- Sundance film poster
- Directed by: Jeff Radice
- Produced by: Jeff Radice Chris Cortez Jeffrey Brown Mike Blizzard
- Cinematography: John Fiege
- Edited by: Sam Wainwright Douglas
- Music by: Adam Horovitz
- Release date: January 20, 2014 (Sundance);
- Running time: 100 minutes
- Country: United States
- Language: English

= No No: A Dockumentary =

No No: A Dockumentary is a 2014 American documentary film directed and produced by Jeffrey Radice. The film premiered in competition category of U.S. Documentary Competition program at the 2014 Sundance Film Festival on January 20, 2014.

==Synopsis==
The film details the life story of American professional baseball player Dock Ellis, his prolific career, his addictions to alcohol and amphetamines, his efforts to help other addicts until his death in 2008, and the no-hitter he threw while under the influence of LSD.

==Reception==
The film received overwhelmingly positive response from critics.

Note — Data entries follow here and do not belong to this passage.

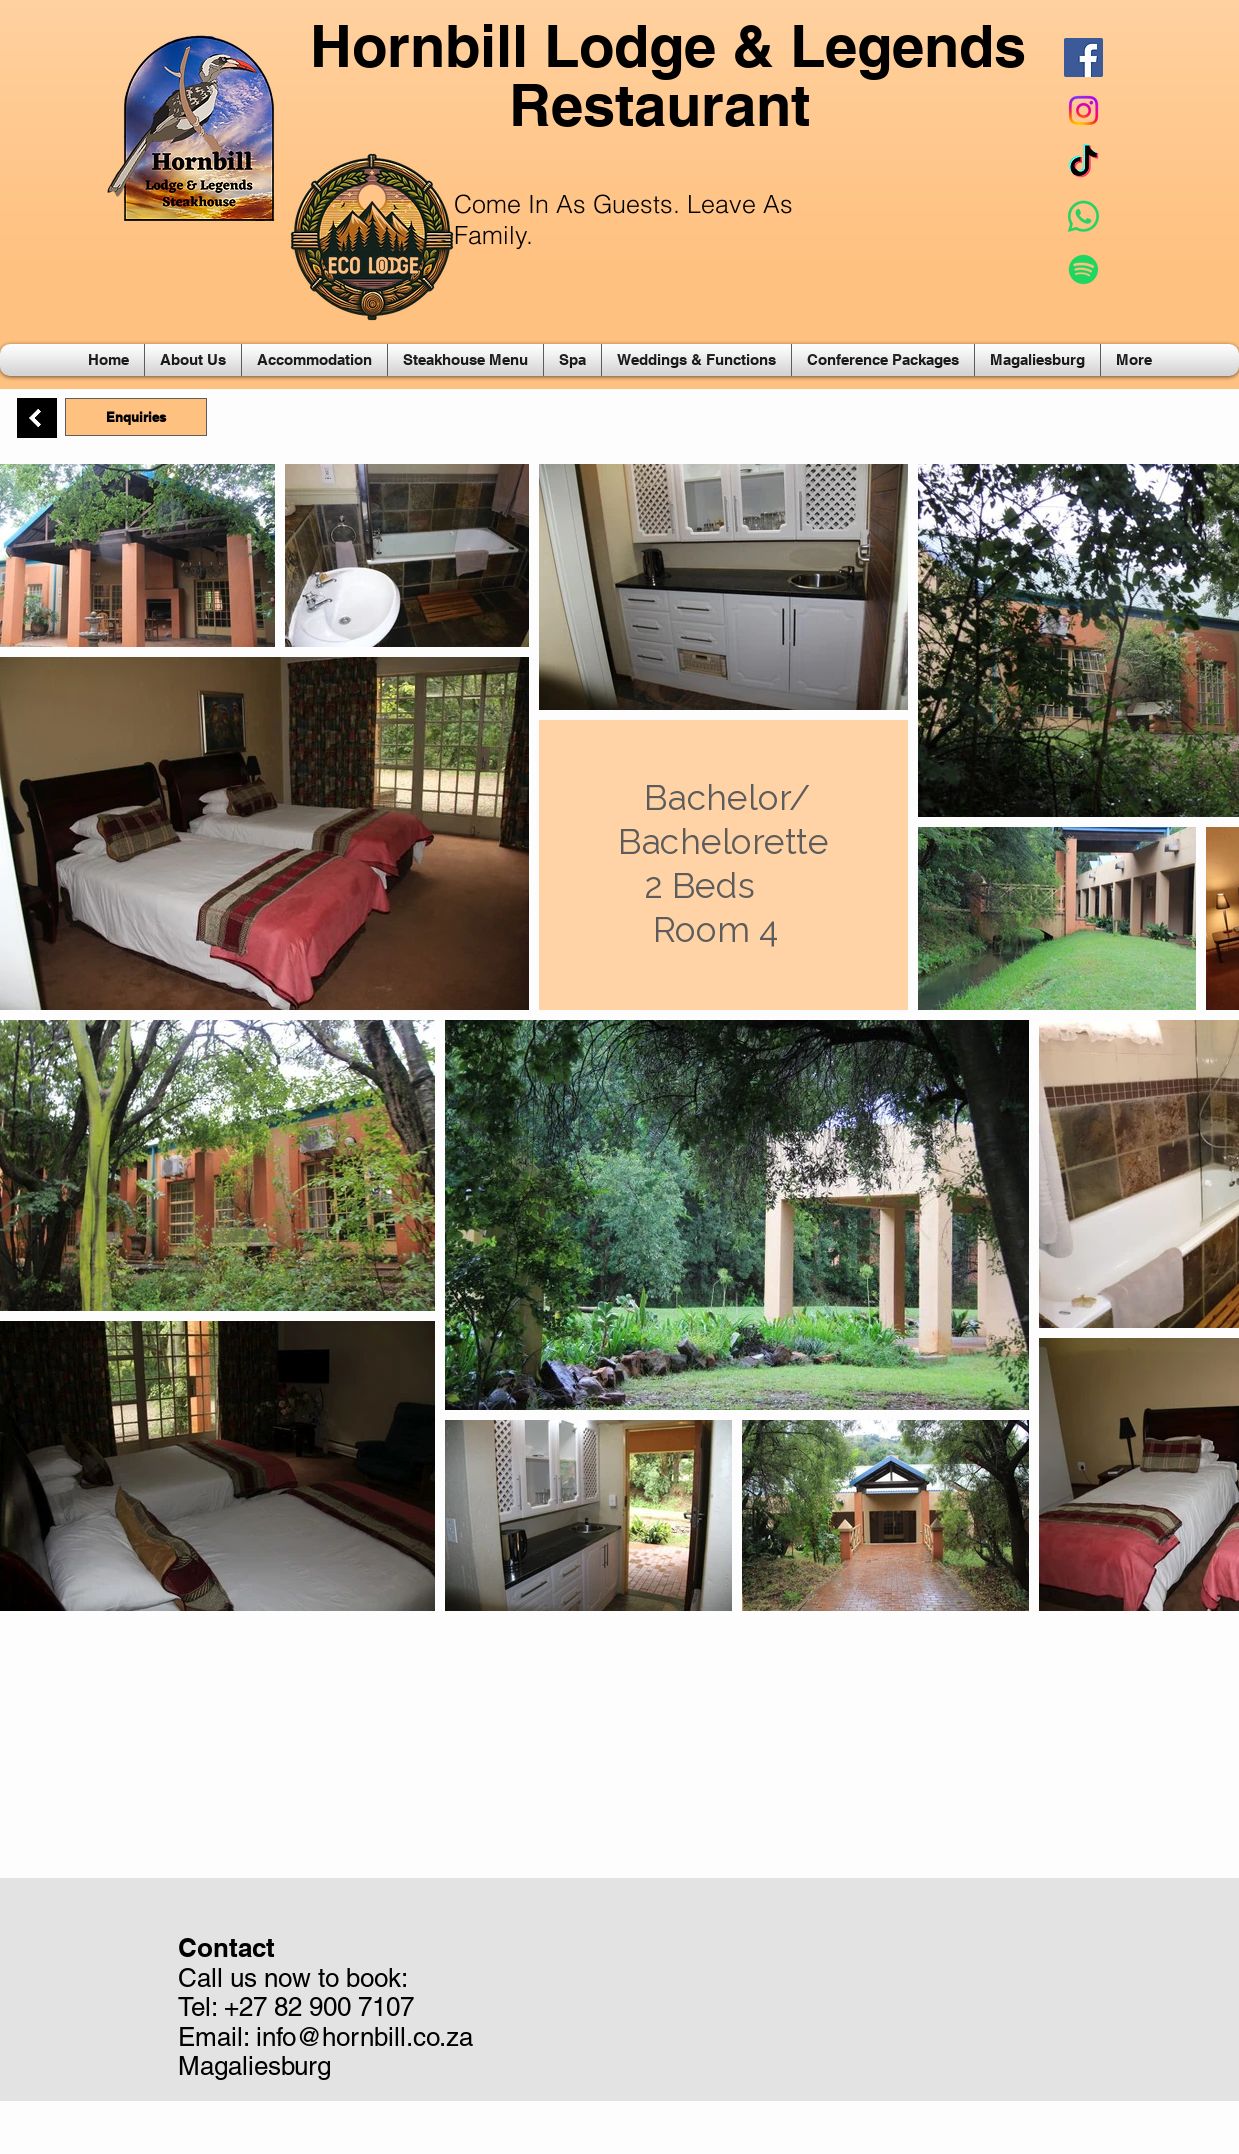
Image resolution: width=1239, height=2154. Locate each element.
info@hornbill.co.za (364, 2037)
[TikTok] (1083, 163)
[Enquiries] (136, 417)
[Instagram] (1083, 110)
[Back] (37, 418)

Duane Byrge of The Hollywood Reporter gave the film a positive review, writing:More than just a documentary focusing on one man’s life, No No: A Dockumentary is not told just between the foul lines. It rounds several story bases: It flexes as a window on the cataclysmic changes of the late 1960s and ’70s, and documents Ellis’ substance abuse."
In Indiewire, Steve Greene wrote:No No: A Dockumentary becomes a supremely successful biography in acknowledging the reason for Ellis’ fame while showing how that story is just a sliver of what defined his later years" and that "No-No exists as both a measured and vibrant portrait in equal measure, a fitting tribute to a life that encompassed both of those same qualities."
Amber Wilkinson of The Daily Telegraph gave the film four out of five stars and praised the director Jeff Radice:Radice takes an inventive approach to Ellis's story, using a terrific Seventies soundtrack, animation and manipulated still photography – frequently featuring trippy pops of colour – to maintain the momentum. He also approaches the tale with a sense of humour, even though he never plays down the havoc the pitcher's addictions wreaked on his personal life. An effortless home run."
Drew Taylor, in his review for The Playlist, praised the film:"No No is a jazzy, joyful exploration of a man that, if he wasn't able to actually change the system, was at least happy with giving it the middle finger."